In case you missed The Awl last Friday: the post-Millennial generation has a name.
The Homeland Generation.
This “technically unofficial but totally official” name was revealed at Medium, of all places. (Apparently that’s where the government goes when it needs a gatekeeper-free publication interface; President Obama has his own account.)
The Homeland Generation currently encompasses all children born after January 1, 2005, and I suggest you tab over to Awl editor John Hermann’s analysis of why the name “Homeland Generation” sounds so discomfiting, because I want to switch our conversation to a new question.
What expectations will we have for the Homeland Generation?
This weekend, Pamela Druckerman (author of Bringing Up Bébé, the book which reminded American parents that French children don’t throw tantrums and are able to bake their own cupcakes by age three—and yes, of course I’ve read it) wrote an NYT op-ed titled A Cure for Hyper-Parenting.
Here’s one of her warnings for the parents of the current (possibly “Homeland”) generation:
At age 24, he might be back in his childhood bedroom, in debt, after a mediocre college career. Raise him so that, if that happens, it will still have been worth it.
There’s a lot to unpack there. We can sort through the suitcases in the comments, but take note that Druckerman is actively advising parents to lower their expectations. (If the parents are Gen-Xers or Millennials, it’s likely that their expectations have already been lowered.)
What will we tell our own kids about college, careers, debt, and money? What will we teach them about what matters, in the world? What will we teach them about what makes a good life—to borrow Druckerman’s phrase, what makes it all “worth it?”
Notably, Druckerman didn’t say who should still find the experience “worth it.” Taken in context, I suspect she means the parents. Raise your kid in such a way that if he grows up indebted and mediocre, you’ll still feel like the sacrifices of parenting were worth it. (Again: so much to unpack here.)
I’d like to imagine a slightly different interpretation. How about: Parents, raise your children in such a way that, if they end up indebted, in their childhood bedrooms, and with not many career prospects on the horizon, they’ll still feel like they’re worth something. Raise them so they’ll still feel like finding something worth doing with their lives.
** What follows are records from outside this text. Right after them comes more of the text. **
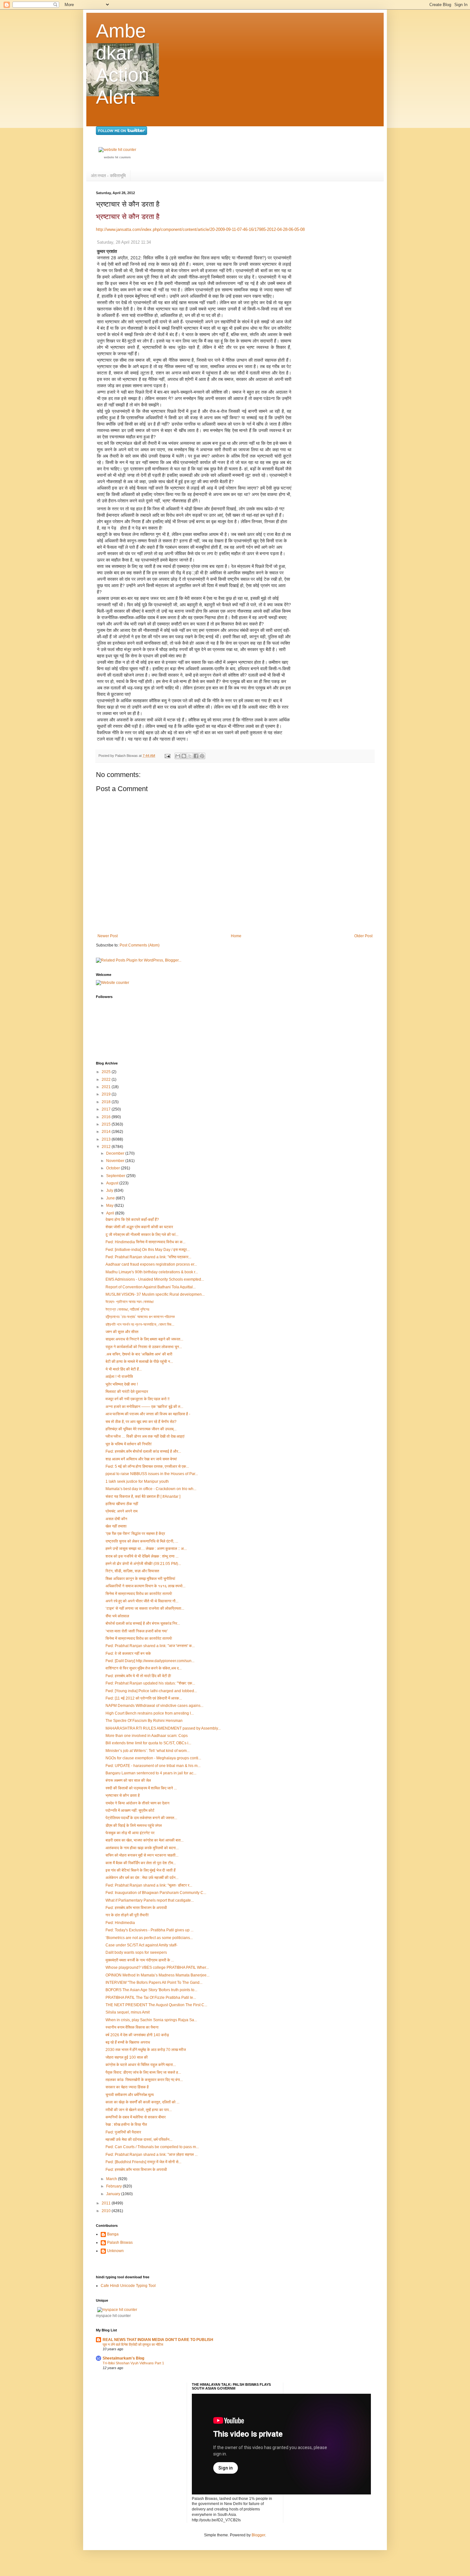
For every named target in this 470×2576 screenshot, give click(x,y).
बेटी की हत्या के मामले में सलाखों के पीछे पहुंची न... (139, 1361)
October (113, 1168)
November (115, 1160)
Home (236, 936)
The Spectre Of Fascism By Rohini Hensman (144, 1720)
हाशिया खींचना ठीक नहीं (122, 1504)
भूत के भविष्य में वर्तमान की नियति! (129, 1444)
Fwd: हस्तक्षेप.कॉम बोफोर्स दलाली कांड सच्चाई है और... (143, 1451)
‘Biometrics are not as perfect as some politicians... (149, 1938)
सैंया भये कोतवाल (117, 1616)
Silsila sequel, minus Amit (128, 2012)
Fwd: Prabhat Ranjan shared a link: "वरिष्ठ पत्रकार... (148, 1257)
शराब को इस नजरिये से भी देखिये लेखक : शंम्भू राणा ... (142, 1556)
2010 (107, 2211)
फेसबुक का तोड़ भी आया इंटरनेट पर (130, 1833)
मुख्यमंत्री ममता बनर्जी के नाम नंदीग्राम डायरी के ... (140, 1960)
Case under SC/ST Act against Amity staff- (141, 1945)
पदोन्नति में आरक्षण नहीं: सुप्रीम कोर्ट (130, 1810)
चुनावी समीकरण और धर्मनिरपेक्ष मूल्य (130, 2095)
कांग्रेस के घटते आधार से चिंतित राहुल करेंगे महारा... (141, 2064)
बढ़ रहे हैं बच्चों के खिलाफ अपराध (128, 2042)
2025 (107, 1072)
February (114, 2186)
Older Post (363, 936)
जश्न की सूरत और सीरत (122, 1332)
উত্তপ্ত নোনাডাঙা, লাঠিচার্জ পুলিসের (127, 1309)
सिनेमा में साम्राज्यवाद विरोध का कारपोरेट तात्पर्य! (139, 1593)
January (113, 2194)
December (115, 1153)
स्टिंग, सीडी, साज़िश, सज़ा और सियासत (132, 1571)
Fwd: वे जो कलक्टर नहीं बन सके (128, 1653)
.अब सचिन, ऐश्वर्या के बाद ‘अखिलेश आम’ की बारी (139, 1354)
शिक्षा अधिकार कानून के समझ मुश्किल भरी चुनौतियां (140, 1578)
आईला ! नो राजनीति (119, 1376)
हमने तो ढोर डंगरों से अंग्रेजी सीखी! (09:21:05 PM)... (143, 1563)
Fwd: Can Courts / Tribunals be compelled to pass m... (152, 2147)
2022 (107, 1079)
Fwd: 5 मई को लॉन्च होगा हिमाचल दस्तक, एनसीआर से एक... (147, 1466)
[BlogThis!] (184, 756)
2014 (107, 1131)
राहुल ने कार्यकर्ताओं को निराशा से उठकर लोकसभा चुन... (144, 1347)
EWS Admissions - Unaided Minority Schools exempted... (155, 1279)
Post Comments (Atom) (140, 945)
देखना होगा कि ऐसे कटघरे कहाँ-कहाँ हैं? (132, 1219)
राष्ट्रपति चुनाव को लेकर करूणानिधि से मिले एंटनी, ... (142, 1541)
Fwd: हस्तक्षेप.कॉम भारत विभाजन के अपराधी (136, 1907)
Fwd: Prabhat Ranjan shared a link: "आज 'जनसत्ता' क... (150, 1646)
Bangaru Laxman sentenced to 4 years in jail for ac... (151, 1773)
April (110, 1213)
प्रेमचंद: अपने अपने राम (121, 1511)
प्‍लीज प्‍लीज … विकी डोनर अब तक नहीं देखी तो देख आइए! (145, 1436)
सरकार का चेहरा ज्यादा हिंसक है (127, 2087)
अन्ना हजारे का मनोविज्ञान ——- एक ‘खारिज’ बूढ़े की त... (144, 1406)
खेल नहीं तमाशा (116, 1526)
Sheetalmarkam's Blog (123, 2358)
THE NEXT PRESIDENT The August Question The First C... (156, 2005)
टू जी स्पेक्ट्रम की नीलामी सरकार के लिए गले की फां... (142, 1234)
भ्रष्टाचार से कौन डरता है (128, 217)
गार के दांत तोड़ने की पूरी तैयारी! (127, 1915)
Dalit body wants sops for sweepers (136, 1952)
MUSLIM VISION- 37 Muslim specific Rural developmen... (155, 1294)
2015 (107, 1124)
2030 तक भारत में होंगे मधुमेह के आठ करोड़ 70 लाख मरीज (146, 2049)
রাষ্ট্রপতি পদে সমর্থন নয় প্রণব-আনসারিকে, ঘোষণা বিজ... (140, 1324)
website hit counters (117, 157)
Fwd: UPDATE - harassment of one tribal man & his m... (153, 1765)
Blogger (258, 2535)
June (111, 1198)
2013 (107, 1139)
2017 (107, 1109)
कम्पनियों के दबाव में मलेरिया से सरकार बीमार (136, 2117)
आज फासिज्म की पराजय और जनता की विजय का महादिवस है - (148, 1414)
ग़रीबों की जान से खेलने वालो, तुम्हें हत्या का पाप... (139, 2110)
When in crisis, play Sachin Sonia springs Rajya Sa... (151, 2020)
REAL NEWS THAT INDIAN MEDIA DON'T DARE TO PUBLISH (158, 2339)
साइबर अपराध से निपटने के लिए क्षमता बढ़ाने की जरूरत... (144, 1339)
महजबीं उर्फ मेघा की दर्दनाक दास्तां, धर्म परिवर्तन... (139, 2139)
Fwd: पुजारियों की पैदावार (123, 2132)
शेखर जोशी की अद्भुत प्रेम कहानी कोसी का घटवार (139, 1227)
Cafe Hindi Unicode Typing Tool (128, 2285)
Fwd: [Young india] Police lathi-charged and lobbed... (151, 1691)
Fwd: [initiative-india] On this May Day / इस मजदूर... (148, 1249)
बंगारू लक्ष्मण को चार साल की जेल (128, 1780)
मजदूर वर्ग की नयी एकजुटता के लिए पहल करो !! (137, 1399)
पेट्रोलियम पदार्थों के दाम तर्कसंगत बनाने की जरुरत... (141, 1818)
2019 (107, 1094)
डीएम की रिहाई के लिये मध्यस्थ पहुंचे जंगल (134, 1825)
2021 (107, 1087)
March (112, 2179)
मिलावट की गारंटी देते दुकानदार (127, 1391)
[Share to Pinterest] (202, 756)
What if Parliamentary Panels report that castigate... (150, 1900)
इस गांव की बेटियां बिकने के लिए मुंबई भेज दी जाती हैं (141, 1870)
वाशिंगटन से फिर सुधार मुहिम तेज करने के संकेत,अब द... (144, 1668)
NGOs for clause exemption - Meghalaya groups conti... (153, 1758)
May (110, 1205)
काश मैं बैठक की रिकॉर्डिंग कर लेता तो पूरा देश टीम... (141, 1863)
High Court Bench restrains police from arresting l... (150, 1713)
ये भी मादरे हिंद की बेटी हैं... (124, 1369)
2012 (107, 1146)
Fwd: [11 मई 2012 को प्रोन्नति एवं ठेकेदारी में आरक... (144, 1698)
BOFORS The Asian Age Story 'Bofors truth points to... (151, 1990)
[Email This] (178, 756)
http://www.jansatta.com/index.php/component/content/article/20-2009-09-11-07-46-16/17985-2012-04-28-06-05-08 (200, 229)
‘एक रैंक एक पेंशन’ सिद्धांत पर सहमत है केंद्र (135, 1533)
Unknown (115, 2251)
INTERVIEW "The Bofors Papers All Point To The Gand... (154, 1982)
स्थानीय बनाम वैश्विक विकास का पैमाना (132, 2027)
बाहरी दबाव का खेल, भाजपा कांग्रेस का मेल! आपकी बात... (145, 1840)
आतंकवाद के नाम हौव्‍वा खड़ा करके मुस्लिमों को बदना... (142, 1848)
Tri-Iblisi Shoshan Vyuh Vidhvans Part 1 (133, 2363)
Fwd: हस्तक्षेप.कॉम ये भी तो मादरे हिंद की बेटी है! (138, 1676)
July (110, 1190)
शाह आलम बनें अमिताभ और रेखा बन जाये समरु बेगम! (141, 1459)
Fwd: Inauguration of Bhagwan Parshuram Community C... (156, 1892)
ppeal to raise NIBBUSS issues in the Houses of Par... (152, 1474)
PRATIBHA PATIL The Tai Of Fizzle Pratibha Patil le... (151, 1997)
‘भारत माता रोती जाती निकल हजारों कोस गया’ (137, 1631)
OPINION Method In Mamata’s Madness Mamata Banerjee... (157, 1975)
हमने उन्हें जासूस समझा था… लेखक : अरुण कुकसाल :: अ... (146, 1548)
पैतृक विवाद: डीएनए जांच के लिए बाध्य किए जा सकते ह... (143, 2072)
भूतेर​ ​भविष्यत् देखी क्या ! (122, 1384)
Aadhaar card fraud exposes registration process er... (151, 1264)
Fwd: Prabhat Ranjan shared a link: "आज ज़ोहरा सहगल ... (152, 2154)
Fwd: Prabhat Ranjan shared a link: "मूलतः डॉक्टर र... (149, 1885)
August (112, 1183)
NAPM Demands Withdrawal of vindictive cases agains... (154, 1705)
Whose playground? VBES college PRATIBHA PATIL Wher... (157, 1967)
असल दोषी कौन (116, 1519)
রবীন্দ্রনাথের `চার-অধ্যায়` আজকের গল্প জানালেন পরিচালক (140, 1317)
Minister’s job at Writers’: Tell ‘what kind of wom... (148, 1750)
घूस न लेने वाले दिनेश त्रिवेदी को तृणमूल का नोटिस (133, 2344)
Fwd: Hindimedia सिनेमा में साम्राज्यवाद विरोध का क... (145, 1242)
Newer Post (108, 936)
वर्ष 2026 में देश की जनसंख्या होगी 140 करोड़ (137, 2035)
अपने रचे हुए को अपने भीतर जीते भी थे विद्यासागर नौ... (142, 1601)
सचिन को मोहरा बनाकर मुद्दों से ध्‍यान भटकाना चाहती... (142, 1855)
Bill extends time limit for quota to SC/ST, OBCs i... (148, 1743)
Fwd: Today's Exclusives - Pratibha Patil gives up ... (149, 1930)
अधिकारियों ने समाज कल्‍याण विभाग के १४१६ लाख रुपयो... (145, 1586)
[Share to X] (190, 756)
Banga (113, 2234)
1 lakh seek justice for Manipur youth (137, 1481)
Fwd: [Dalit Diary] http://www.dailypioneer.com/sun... (150, 1661)
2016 (107, 1117)
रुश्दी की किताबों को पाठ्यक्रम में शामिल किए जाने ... (141, 1788)
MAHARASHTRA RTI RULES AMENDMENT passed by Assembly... (163, 1728)
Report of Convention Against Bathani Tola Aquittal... (151, 1287)
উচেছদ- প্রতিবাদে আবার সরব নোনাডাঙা (129, 1302)
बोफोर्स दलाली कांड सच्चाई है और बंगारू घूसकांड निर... (143, 1623)
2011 (107, 2203)
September (116, 1176)
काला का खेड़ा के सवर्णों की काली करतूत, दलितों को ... (142, 2102)
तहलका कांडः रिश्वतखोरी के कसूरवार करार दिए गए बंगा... (144, 2079)
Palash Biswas (120, 2242)
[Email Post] (167, 756)
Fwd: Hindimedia (120, 1922)
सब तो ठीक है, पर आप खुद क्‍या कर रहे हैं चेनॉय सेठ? (141, 1421)
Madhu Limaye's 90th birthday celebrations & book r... (152, 1272)
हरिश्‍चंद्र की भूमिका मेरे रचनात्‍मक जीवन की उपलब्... (141, 1429)
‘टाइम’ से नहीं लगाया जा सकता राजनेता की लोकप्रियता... (145, 1608)
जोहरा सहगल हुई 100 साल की (127, 2057)
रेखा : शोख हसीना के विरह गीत (126, 2124)
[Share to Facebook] (196, 756)
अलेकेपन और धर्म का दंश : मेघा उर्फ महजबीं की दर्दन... (142, 1877)
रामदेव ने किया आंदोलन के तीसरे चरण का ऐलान (137, 1803)
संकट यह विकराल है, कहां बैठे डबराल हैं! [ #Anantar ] (143, 1496)
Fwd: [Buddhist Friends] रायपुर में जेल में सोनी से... (143, 2162)
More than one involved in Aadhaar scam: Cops (147, 1735)
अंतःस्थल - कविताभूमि (108, 175)
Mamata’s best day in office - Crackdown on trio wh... (151, 1489)
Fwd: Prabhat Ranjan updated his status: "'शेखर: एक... (150, 1683)
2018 (107, 1102)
Since I’m not a parent, I’ll turn the conversation over to you. Do you expect your children to grow up and have the same types of opportunities that previous generations enjoyed? (Waving the intersectionality banner: I’m well aware that the answer to this question is complex and encompasses many types of opportunity.) How do you talk to your kids about the future and what to expect from adulthood?
Also: if any nine-year-olds are reading The Billfold, please tell us about your generation in the comments.